Players have regularly mentioned how Correa has brought a new mindset to the clubhouse. He spreads similar messages about the winning mentality as other previous teammates with Gravitas, but in a much more effective way, and they eat it up. It’s one of the reasons the Twins have avoided a more than three-game losing streak in 2022 and have managed to routinely bounce back when faced with adversity, whether it’s bullpen meltdowns, massive injuries or the shocking exit by coach Wes Johnson in last week’s season.
The Cubs will use the next three months as their evaluation window, but manager David Ross continues to rave about shortstop Nico Hoerner, another first-round pick whose performance was already worth a 2.4 WAR according to the Baseball Reference this season. Hoerner always believed he was capable of playing shortstop at major league level and so far he has remained healthy enough to prove it. Hoerner is also an emerging leader at Wrigley Field’s clubhouse, focused on winning rather than individual awards. The Cubs already know that Hoerner is a Gold Glove-caliber second baseman, a selfless teammate, and a Stanford grad. Pairing Correa with Hoerner would give the Cubs pitchers a dynamic up-the-middle combination to work behind them.

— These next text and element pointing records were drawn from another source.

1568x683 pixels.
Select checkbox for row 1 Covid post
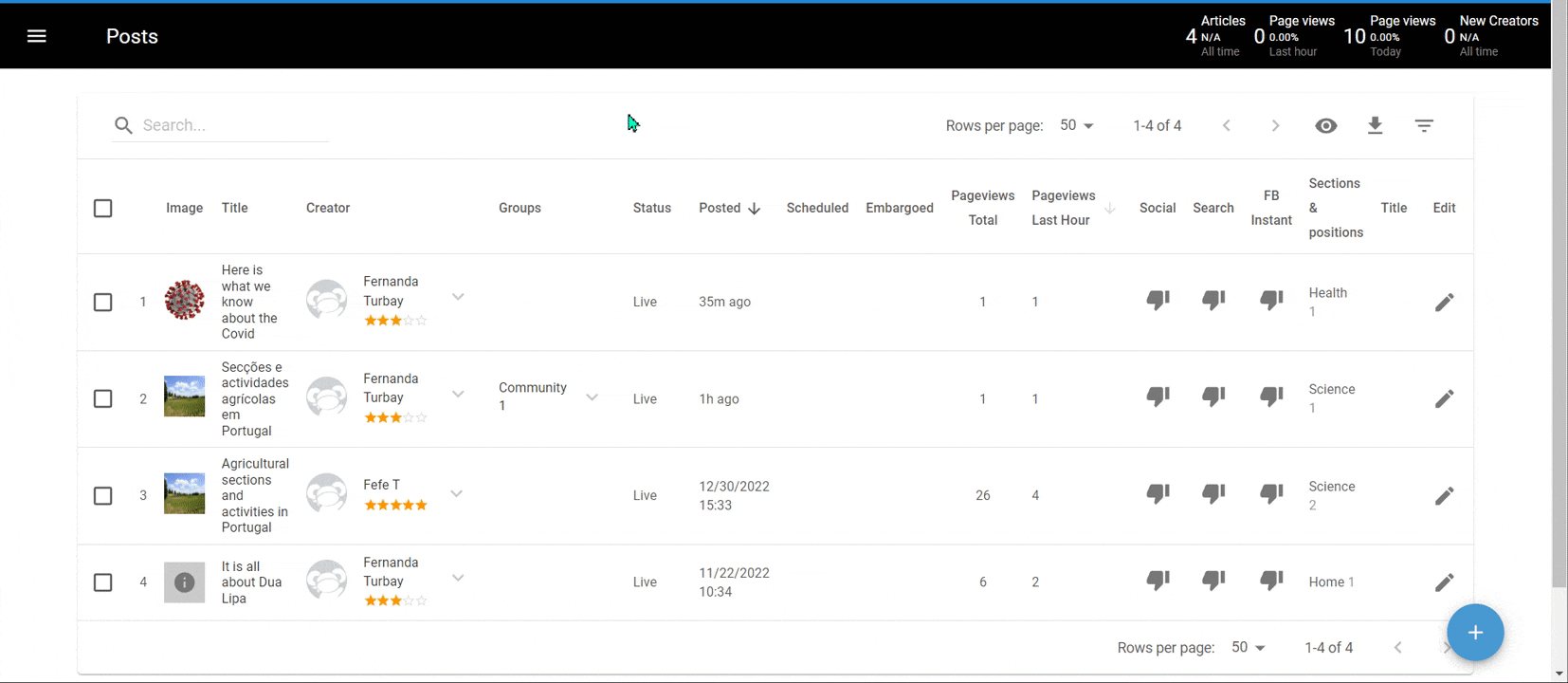tap(103, 303)
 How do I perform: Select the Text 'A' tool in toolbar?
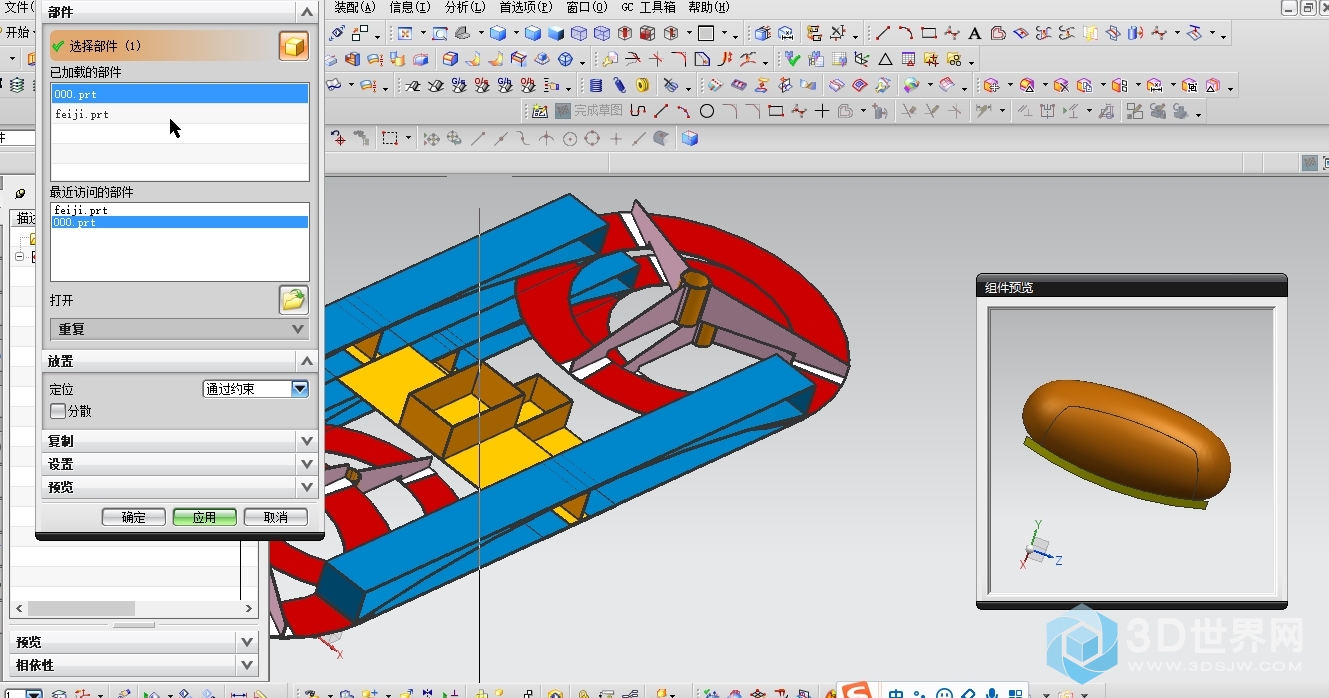coord(974,33)
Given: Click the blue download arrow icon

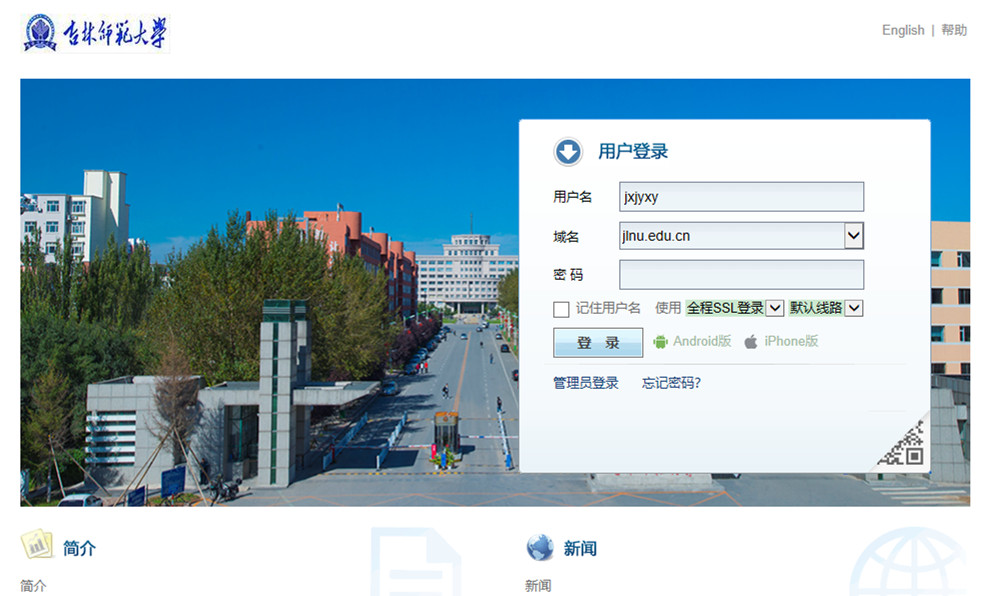Looking at the screenshot, I should [568, 152].
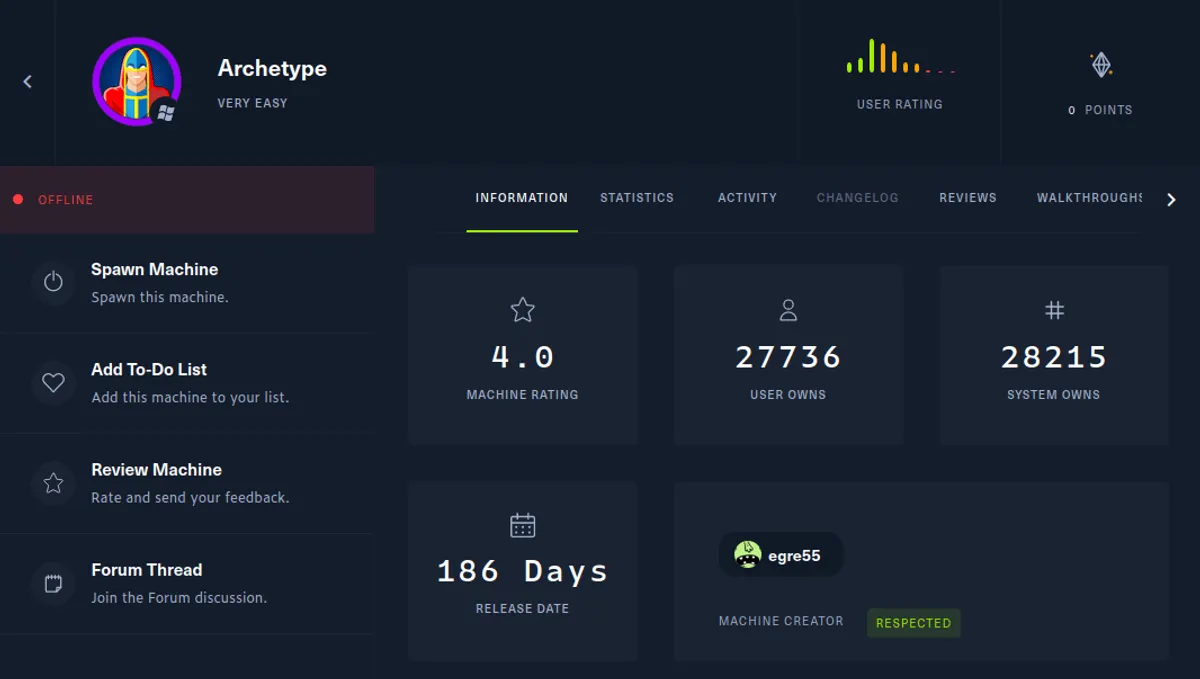
Task: Click the heart icon for To-Do List
Action: click(x=53, y=383)
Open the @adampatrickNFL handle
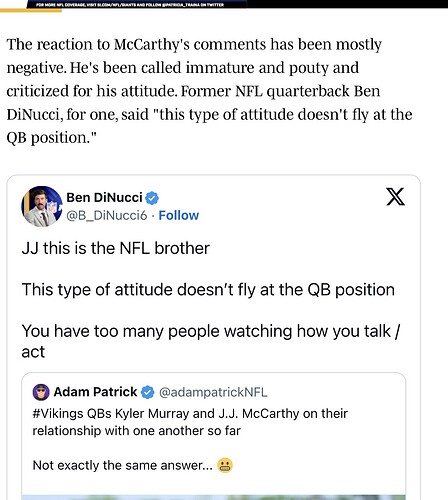Viewport: 448px width, 500px height. [213, 392]
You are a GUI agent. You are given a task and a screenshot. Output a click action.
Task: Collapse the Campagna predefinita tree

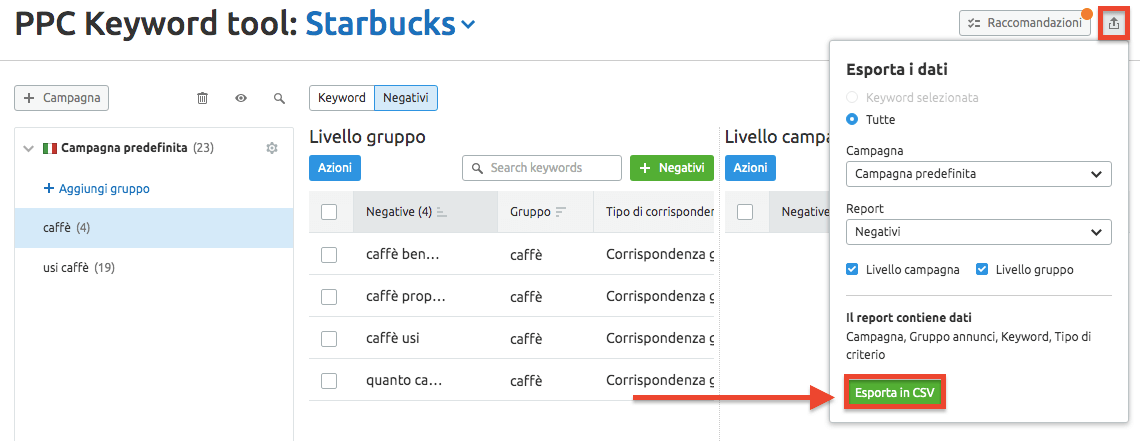click(x=28, y=148)
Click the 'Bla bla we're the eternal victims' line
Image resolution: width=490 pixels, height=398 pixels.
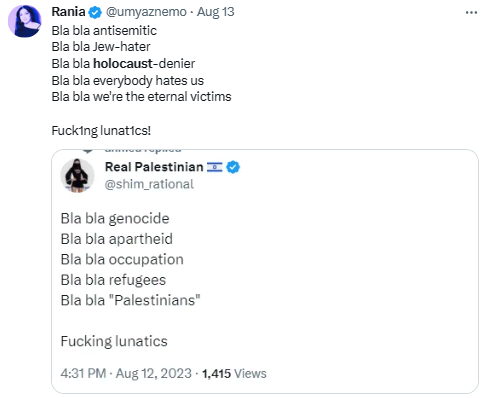coord(141,97)
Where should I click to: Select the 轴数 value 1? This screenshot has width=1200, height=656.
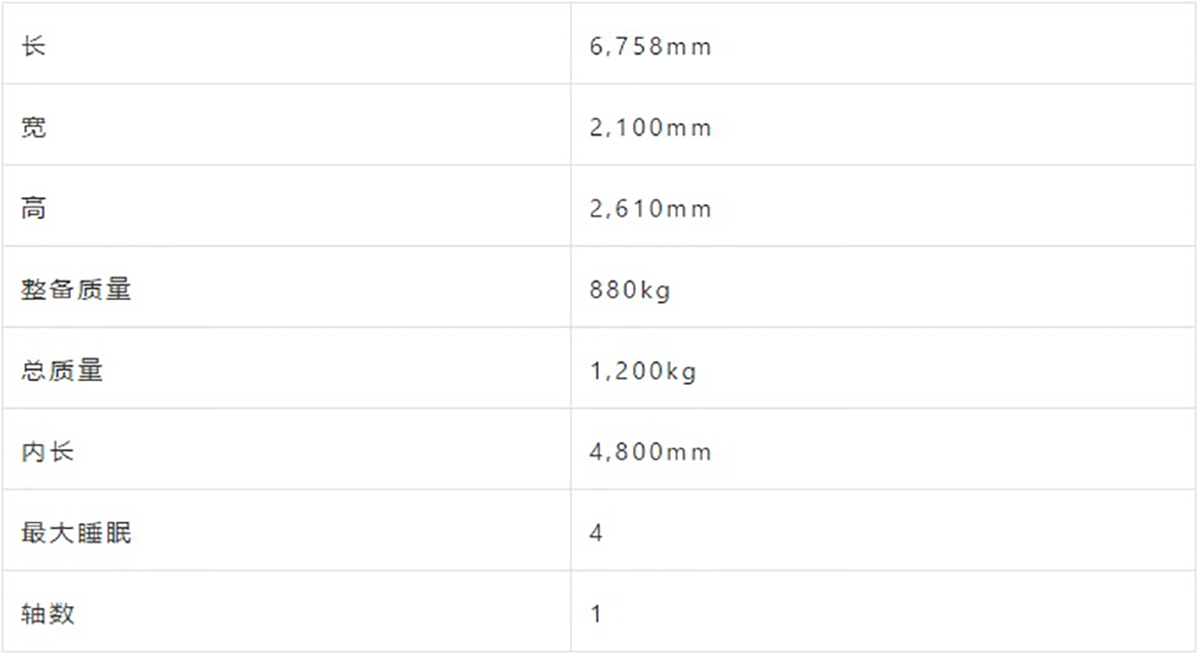[596, 614]
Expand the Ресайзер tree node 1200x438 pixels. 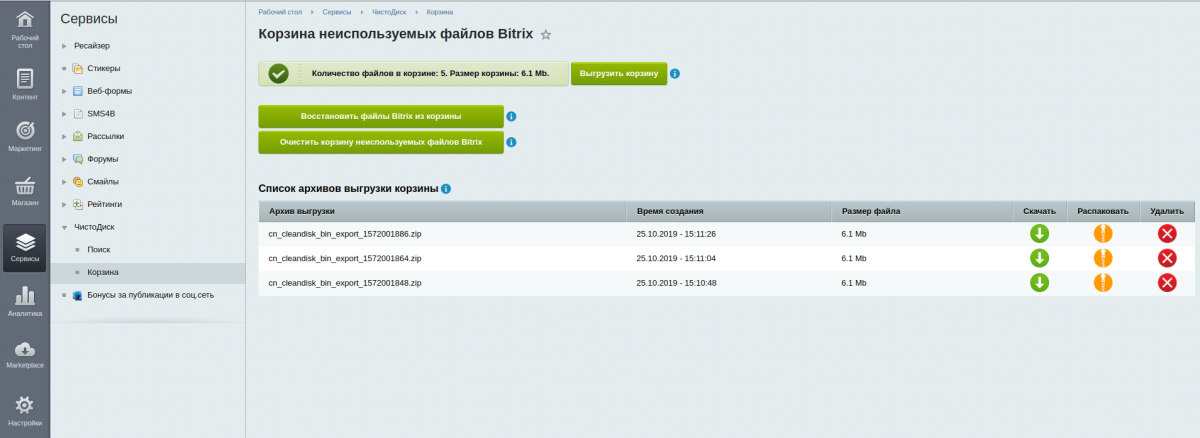coord(64,46)
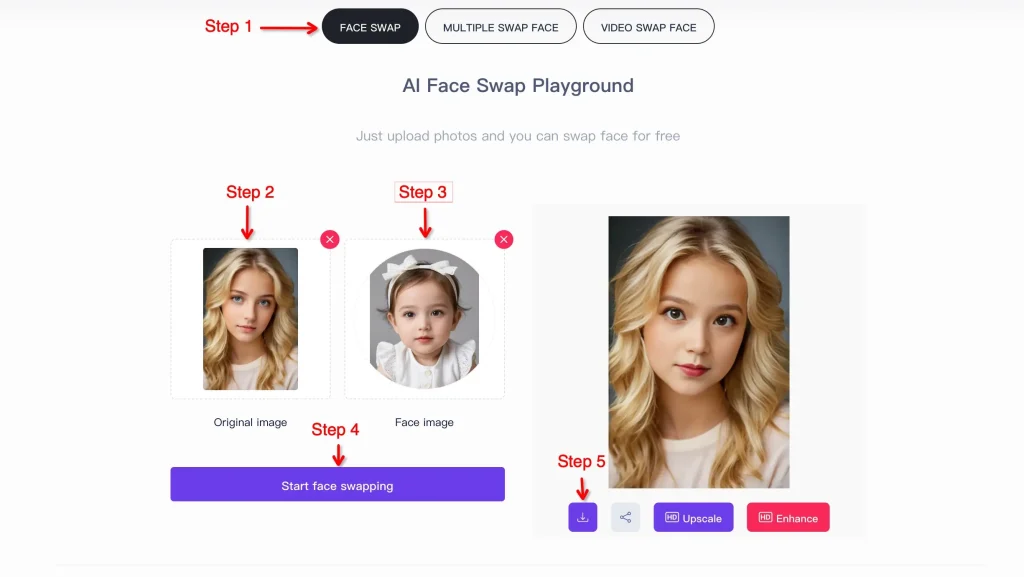Open the swapped face result preview
Image resolution: width=1024 pixels, height=577 pixels.
(x=699, y=352)
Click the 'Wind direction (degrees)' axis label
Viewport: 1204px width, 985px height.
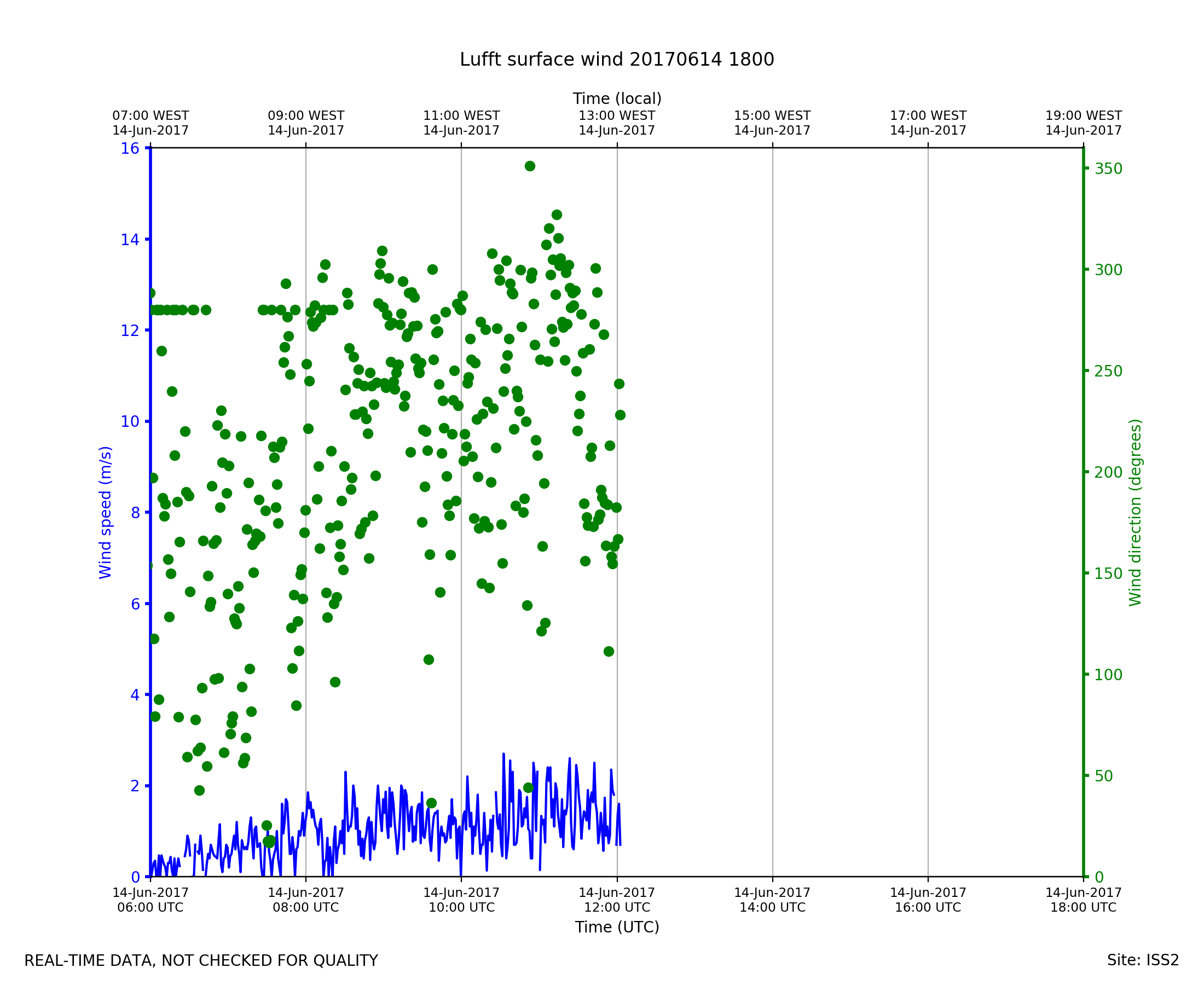(1135, 512)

A major roadblock is already out of the way as Correa is stripped of the qualifying bid that has slowed any momentum toward Chicago. The Cubs estimated the value of the draft picks they would have had to give up to sign Correa — and the corresponding money they would have lost in their draft bonus and international signing pools — at around $20 million. While that forecast may sound high, Mets owner Steve Cohen offered some insight when he vented on his Twitter account after his baseball operations team failed to sign Vanderbilt pitcher Kumar Rocker, the No. 10 draft pick last year: “Education Time – Baseball draft picks are worth up to 5x their slot value for clubs. I never shy away from investments that can bring me that kind of return.”
Correa expects the Cubs to return when he becomes available. He noticed when Cubs fans tried their best to lure him in via social media and appreciated their efforts. High fan expectations have led Correa to believe the Cubs will be very active this offseason and he has always valued the organization.
“Wrigley is Wrigley and the Cubs are the Cubs — it’s a great organization with such a great fan base,” he said.
But for now, he’s focused on the twins.
Correa loves playing alongside Buxton and in the player-friendly atmosphere created by Twins manager Rocco Baldelli. He’s been in Minnesota less than four months and has already said he could see a long-term fit. He wants to help the Twins take the next step forward.
“Honestly, I’m not even thinking about (free agency) right now,” Correa said. “It didn’t occur to me. A lot of people have been talking about the opt-outs and this and that. I still feel like I want to help this team achieve that ultimate goal and still feel like I have a lot more work to do this year. My season has improved month by month. I intend to continue doing that and focus on this group of guys.”